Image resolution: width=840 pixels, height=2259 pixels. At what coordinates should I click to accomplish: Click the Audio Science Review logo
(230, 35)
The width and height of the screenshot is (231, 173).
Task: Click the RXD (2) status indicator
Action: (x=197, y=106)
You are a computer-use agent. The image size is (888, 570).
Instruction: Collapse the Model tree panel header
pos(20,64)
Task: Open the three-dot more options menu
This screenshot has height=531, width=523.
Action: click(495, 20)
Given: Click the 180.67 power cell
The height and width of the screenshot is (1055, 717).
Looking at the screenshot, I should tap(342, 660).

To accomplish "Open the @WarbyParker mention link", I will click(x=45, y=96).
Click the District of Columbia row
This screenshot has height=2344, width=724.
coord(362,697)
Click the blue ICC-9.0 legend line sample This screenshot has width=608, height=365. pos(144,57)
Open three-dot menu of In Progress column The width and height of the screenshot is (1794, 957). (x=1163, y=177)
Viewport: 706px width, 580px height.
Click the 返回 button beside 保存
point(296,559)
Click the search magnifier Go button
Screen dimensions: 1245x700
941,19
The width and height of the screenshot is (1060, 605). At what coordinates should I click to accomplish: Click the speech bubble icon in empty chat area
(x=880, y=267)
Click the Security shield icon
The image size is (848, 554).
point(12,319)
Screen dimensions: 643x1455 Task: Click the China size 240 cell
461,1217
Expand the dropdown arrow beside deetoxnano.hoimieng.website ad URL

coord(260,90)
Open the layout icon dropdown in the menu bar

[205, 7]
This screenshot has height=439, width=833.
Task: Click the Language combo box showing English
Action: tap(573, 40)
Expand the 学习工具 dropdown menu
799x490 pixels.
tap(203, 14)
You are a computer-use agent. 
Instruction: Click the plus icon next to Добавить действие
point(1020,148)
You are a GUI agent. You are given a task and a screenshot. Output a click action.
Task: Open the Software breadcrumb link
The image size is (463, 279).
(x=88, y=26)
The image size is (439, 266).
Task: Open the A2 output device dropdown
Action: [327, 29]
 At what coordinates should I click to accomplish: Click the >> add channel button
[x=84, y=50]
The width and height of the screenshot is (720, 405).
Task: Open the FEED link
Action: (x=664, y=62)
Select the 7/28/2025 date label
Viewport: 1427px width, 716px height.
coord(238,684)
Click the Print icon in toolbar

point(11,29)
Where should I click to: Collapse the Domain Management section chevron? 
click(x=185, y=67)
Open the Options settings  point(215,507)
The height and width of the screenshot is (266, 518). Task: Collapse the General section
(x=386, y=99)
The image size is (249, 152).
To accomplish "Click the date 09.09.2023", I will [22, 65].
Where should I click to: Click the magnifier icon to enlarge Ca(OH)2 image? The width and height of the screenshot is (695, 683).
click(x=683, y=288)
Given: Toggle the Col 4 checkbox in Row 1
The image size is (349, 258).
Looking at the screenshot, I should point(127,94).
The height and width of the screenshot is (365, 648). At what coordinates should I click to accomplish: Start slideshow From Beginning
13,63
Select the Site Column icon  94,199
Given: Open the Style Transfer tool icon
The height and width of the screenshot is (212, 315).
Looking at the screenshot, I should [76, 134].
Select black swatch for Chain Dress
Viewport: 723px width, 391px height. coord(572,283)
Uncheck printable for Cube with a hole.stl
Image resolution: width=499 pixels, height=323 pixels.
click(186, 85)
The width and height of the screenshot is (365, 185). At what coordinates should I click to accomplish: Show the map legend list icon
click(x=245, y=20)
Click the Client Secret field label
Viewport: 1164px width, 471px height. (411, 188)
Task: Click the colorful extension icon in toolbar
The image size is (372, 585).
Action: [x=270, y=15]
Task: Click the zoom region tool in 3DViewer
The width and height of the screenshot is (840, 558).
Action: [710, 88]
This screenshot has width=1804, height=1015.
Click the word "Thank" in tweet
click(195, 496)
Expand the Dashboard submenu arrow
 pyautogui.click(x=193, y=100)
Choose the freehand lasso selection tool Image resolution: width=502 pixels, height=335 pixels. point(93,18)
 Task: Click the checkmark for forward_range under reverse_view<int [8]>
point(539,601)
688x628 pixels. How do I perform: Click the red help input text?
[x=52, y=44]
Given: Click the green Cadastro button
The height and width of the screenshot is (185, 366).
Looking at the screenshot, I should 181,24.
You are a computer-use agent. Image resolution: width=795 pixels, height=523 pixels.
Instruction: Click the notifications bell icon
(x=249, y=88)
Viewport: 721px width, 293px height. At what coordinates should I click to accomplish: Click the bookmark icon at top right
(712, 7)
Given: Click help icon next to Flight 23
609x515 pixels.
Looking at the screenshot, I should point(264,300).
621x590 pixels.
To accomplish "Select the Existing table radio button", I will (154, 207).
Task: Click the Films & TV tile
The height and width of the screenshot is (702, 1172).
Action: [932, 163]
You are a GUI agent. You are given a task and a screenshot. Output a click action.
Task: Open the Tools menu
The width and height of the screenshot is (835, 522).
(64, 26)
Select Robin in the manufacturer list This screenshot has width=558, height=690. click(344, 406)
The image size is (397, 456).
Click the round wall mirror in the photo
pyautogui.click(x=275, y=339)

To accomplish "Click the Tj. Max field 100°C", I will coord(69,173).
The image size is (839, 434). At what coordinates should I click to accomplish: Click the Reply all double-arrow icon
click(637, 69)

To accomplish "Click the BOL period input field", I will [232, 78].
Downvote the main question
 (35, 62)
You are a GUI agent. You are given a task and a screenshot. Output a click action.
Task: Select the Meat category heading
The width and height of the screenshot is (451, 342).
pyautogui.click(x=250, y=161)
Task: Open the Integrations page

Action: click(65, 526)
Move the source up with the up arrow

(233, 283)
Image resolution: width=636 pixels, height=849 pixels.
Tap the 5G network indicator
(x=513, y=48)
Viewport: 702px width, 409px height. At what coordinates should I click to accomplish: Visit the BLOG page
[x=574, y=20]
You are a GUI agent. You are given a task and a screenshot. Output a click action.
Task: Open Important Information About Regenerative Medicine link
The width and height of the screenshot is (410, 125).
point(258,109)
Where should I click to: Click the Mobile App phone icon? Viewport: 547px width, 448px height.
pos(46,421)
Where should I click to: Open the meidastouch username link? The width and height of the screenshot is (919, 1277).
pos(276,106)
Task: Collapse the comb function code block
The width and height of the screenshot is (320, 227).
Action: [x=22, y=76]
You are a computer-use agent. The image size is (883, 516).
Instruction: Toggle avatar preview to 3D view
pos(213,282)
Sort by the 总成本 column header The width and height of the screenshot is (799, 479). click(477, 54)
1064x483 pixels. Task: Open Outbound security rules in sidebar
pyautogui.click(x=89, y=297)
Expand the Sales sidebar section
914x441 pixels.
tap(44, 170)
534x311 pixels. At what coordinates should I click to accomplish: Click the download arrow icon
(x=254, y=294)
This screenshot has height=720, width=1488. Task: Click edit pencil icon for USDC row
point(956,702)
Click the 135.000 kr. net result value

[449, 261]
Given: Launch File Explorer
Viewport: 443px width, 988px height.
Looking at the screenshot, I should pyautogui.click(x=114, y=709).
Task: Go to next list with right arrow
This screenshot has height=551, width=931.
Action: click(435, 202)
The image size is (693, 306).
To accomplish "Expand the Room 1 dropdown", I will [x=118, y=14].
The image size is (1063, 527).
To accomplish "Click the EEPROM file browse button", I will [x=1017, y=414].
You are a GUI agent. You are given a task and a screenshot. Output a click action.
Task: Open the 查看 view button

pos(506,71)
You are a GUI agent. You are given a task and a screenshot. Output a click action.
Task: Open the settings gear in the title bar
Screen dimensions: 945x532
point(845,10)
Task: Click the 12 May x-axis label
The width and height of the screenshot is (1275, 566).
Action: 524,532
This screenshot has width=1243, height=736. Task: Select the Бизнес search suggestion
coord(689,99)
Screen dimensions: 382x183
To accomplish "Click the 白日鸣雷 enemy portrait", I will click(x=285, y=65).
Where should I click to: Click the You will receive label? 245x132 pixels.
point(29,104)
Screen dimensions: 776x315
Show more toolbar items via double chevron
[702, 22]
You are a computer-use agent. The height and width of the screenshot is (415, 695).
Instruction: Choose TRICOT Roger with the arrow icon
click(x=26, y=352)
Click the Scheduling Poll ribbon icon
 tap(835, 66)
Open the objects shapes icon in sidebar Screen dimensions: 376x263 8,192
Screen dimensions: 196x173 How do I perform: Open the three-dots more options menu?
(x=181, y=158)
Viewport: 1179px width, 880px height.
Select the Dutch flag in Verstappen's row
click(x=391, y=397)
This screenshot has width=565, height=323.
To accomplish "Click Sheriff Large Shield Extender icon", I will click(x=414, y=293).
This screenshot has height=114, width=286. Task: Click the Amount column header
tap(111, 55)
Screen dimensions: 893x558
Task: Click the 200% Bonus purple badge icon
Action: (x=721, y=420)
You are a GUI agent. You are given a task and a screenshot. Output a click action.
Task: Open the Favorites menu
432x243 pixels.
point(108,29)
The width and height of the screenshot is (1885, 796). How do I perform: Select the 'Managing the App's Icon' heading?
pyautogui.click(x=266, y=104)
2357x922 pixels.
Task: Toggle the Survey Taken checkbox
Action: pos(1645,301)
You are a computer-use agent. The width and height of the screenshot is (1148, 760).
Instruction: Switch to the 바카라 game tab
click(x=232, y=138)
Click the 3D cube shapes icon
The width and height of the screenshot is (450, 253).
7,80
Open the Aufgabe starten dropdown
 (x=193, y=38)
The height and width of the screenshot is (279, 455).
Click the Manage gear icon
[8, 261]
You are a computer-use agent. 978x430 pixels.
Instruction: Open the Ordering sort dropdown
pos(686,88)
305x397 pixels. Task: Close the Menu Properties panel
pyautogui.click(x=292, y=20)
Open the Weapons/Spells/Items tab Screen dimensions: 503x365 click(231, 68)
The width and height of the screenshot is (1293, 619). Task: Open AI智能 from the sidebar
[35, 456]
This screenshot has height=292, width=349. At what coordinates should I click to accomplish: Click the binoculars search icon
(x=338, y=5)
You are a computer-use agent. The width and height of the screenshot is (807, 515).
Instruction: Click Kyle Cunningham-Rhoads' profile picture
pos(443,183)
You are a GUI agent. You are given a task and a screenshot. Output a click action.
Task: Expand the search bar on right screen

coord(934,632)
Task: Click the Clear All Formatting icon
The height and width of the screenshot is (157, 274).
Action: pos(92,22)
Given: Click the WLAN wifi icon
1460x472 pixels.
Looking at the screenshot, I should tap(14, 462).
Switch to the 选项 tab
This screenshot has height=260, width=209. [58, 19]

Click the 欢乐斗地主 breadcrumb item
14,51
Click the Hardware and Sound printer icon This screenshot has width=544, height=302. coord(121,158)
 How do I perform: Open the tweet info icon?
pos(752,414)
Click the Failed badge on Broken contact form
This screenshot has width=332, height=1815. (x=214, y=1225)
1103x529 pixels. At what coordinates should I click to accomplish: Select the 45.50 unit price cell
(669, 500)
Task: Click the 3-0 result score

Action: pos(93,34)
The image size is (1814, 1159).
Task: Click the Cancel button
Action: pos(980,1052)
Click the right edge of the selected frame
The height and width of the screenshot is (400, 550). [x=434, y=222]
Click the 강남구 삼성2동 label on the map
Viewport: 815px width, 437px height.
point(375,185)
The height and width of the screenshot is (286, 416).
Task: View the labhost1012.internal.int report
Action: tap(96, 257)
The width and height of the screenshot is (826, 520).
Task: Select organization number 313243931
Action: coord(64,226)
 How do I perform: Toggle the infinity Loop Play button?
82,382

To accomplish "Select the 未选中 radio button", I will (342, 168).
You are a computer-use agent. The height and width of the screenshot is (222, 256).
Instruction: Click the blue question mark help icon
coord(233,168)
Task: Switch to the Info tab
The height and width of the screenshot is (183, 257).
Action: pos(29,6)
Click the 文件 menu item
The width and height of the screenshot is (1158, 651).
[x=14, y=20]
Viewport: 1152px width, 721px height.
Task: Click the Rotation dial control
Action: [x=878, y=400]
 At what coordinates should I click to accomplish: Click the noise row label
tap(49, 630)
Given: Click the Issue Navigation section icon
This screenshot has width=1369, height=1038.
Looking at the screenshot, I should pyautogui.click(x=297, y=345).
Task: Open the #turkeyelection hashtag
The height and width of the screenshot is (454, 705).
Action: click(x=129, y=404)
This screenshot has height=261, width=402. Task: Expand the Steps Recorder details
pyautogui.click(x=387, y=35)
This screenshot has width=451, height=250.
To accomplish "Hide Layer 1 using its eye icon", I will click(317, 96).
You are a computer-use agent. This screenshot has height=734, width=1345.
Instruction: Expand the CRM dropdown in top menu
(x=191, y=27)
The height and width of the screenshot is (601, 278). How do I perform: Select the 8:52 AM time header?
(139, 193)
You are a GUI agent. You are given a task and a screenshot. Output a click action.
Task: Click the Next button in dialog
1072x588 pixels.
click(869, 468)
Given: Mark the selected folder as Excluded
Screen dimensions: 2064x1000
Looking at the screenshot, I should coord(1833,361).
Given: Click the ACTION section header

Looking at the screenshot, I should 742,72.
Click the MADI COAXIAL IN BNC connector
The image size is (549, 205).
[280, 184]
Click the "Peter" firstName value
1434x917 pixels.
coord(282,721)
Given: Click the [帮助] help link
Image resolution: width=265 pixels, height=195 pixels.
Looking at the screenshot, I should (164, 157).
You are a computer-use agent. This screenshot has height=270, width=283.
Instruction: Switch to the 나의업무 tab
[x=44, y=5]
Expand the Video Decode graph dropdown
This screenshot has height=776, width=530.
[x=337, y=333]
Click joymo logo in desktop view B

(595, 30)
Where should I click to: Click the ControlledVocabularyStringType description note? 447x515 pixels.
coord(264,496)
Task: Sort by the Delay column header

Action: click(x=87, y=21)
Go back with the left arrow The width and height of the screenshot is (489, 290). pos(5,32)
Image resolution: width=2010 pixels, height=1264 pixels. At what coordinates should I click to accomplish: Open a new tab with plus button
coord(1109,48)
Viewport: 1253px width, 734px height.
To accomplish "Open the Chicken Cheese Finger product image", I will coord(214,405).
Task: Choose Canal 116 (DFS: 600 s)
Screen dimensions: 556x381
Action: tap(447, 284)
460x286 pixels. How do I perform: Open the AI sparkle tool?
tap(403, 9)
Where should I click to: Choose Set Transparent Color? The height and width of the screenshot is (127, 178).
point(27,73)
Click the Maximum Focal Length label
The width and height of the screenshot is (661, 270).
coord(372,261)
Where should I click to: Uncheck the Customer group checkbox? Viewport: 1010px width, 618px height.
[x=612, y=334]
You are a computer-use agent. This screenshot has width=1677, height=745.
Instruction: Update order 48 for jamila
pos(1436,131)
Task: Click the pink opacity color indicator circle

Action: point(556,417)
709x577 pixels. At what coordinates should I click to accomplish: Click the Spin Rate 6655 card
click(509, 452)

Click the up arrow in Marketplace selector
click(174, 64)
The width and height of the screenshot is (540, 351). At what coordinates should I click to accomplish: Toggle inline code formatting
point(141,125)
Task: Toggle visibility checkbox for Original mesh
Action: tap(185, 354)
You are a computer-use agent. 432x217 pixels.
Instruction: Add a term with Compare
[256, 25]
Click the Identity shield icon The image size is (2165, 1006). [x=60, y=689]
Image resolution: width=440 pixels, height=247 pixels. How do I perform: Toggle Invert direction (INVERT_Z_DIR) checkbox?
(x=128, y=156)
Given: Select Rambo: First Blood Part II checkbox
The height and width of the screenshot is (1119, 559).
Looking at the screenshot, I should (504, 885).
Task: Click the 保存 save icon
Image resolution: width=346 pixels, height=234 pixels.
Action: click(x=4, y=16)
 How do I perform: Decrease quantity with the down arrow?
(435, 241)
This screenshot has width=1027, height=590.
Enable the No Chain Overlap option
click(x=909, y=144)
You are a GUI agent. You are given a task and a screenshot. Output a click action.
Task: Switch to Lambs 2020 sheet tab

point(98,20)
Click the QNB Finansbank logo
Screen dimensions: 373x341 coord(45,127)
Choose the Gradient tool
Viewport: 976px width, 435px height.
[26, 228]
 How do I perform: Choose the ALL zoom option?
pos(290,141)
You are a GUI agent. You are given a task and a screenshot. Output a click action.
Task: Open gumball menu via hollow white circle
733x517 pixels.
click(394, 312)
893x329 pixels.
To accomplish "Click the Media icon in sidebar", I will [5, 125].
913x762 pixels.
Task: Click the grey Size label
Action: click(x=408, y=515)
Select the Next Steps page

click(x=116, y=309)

********************

What to work on:
Taking the entries above, write out exactly the lines starting with the line containing "Instruction: Switch to the 나의업무 tab" and going on through the line containing "Go back with", both included, and nothing else.

Your solution:
Instruction: Switch to the 나의업무 tab
[x=44, y=5]
Expand the Video Decode graph dropdown
This screenshot has height=776, width=530.
[x=337, y=333]
Click joymo logo in desktop view B

(595, 30)
Where should I click to: Click the ControlledVocabularyStringType description note? 447x515 pixels.
coord(264,496)
Task: Sort by the Delay column header

Action: click(x=87, y=21)
Go back with the left arrow The width and height of the screenshot is (489, 290). pos(5,32)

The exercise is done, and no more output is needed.